Groundfloor – an award-winning alternative investment platform with over $1 billion in investment and repayment volume – announced another year of growth and innovation.
Last year, amidst high rates and housing market headwinds, the company launched multiple first-to-market products, providing investors with more options to invest in real estate-backed alternatives. Due to new product launches, including the Groundfloor 3.0 auto-investing app, the company grew year-over-year revenue by 25% to $26.5 million.
To date, Groundfloor has now surpassed $1.3 billion in retail investment volume and $1.1 billion in investor repayments, underscoring the continued appeal of fractionalized investing.

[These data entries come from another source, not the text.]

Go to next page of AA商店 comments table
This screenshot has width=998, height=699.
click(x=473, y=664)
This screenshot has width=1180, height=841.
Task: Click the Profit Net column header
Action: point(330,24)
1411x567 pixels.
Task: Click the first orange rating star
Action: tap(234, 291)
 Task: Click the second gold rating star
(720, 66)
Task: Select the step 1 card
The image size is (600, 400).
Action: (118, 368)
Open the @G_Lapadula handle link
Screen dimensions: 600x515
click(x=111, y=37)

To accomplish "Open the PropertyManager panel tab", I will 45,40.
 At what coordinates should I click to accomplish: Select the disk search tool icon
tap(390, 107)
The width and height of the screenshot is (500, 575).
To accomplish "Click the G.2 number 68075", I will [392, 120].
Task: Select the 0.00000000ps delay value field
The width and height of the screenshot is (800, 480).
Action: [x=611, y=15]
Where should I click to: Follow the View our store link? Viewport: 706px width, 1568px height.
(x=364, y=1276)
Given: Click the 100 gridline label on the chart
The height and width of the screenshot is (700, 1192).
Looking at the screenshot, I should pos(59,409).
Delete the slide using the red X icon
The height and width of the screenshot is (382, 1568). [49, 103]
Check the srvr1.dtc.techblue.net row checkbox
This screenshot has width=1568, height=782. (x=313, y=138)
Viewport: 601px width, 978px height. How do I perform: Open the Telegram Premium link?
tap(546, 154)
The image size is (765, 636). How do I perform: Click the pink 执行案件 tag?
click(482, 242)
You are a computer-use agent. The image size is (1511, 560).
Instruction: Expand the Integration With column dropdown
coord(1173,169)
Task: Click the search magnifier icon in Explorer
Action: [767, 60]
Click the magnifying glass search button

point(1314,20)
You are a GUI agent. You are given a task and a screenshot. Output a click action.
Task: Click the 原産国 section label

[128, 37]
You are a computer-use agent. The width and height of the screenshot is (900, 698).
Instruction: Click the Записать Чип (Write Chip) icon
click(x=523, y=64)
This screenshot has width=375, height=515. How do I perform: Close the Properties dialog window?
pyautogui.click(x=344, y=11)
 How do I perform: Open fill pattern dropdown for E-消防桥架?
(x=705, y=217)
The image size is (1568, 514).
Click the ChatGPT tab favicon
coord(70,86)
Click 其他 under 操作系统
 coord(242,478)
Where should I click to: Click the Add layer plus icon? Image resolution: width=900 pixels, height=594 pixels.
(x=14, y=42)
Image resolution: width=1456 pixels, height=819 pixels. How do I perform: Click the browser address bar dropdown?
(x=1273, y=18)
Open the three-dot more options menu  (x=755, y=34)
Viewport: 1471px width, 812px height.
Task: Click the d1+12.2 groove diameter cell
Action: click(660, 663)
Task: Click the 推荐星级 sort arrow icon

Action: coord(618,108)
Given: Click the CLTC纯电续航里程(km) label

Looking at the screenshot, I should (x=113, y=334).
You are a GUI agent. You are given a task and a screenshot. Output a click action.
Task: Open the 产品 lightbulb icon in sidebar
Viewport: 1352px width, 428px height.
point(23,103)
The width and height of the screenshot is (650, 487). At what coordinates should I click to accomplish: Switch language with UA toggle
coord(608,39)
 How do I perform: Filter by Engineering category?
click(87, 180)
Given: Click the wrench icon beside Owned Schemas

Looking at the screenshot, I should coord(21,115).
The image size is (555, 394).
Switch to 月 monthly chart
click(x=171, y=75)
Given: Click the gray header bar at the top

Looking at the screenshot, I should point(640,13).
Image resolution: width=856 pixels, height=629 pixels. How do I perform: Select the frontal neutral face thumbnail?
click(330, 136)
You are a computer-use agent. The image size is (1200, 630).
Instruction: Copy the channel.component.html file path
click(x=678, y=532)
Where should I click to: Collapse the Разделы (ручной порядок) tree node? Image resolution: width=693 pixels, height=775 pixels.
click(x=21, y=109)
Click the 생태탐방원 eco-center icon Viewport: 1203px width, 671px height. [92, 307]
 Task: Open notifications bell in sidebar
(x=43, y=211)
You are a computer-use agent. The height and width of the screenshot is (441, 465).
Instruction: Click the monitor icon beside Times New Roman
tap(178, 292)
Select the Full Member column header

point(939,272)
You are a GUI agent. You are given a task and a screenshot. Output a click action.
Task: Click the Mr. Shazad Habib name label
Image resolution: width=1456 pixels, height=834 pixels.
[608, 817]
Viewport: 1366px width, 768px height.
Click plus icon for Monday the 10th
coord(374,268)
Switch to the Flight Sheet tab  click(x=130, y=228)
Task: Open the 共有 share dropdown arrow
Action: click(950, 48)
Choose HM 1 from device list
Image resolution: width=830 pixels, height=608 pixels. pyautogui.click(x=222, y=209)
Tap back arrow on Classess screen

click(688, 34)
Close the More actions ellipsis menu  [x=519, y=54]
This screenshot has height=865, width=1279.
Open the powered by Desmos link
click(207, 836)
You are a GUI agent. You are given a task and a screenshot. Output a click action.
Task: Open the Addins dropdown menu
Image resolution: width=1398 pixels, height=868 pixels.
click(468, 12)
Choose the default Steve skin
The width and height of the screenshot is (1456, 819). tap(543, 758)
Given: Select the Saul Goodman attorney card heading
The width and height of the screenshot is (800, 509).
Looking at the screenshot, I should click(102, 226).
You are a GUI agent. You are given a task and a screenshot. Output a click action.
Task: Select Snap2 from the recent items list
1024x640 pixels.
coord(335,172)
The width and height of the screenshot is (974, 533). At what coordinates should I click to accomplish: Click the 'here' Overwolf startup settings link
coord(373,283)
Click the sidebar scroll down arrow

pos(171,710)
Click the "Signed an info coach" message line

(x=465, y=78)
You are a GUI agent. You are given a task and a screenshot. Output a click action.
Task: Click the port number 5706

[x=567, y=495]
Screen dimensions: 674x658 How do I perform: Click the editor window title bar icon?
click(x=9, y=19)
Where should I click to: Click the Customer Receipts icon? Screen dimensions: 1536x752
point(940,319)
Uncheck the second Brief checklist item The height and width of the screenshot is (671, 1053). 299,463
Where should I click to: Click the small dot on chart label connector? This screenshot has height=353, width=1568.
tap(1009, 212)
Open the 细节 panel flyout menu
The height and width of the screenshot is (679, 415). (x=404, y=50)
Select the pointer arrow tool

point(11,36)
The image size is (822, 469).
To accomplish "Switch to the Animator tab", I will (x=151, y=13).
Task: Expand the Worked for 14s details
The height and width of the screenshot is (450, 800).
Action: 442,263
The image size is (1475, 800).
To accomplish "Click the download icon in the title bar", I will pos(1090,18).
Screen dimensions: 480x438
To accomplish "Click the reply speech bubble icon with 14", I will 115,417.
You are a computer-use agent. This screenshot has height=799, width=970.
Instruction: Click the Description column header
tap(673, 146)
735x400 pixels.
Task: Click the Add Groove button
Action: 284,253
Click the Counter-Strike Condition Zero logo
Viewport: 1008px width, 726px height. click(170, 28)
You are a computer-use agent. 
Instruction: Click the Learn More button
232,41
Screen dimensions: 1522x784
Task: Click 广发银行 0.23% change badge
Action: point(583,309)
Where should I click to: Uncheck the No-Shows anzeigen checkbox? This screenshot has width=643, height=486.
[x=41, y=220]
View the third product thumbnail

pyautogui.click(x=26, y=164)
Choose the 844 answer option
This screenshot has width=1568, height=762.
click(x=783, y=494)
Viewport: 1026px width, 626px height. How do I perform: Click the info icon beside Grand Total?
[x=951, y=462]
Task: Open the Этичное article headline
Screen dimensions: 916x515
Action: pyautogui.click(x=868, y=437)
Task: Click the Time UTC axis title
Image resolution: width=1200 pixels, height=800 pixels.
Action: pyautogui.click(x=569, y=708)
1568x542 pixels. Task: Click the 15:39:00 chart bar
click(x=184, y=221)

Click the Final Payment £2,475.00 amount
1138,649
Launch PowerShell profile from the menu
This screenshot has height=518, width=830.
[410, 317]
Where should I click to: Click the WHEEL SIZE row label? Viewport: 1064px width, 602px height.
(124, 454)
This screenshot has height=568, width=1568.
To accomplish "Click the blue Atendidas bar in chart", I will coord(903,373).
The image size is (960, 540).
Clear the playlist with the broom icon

The additional momentum for 2023 included:
- Surpassed $1.3 billion in retail investments and $1.1 billion in repayments to retail investors since inception
- Amassed 245,000 registered users since inception
- Received $384 million of investments through the Groundfloor platform
- Repaid $330 million to investors across all investment products
- Financed 983 loans nationwide for real estate developers
- Grew by 10.2% in assets under management to $323 million
- Launced Groundfloor Notes for non-accredited investors and innovative new products via Labs by Groundfloor including fractionalized equity, property cashflow advances, and index funds
- Launched the Groundfloor 3.0 Auto-Investor account, now available via a new mobile app
Groundfloor plans to continue scaling this year, with plans to hire for a wide range of product development and operational roles locally in Atlanta and remotely.
KEY QUOTE:
“Self-directed individual investors trust Groundfloor as a source of sensible alternatives to public market securities. Our ten-year track record of delivering high yields with low volatility and unmatched liquidity in single family residential real estate continues. Fractionalization outperforms funds in every way, and now it’s expanding into new use cases and new positions in the capital stack to offer investors more choice and better returns for less risk than ever before.”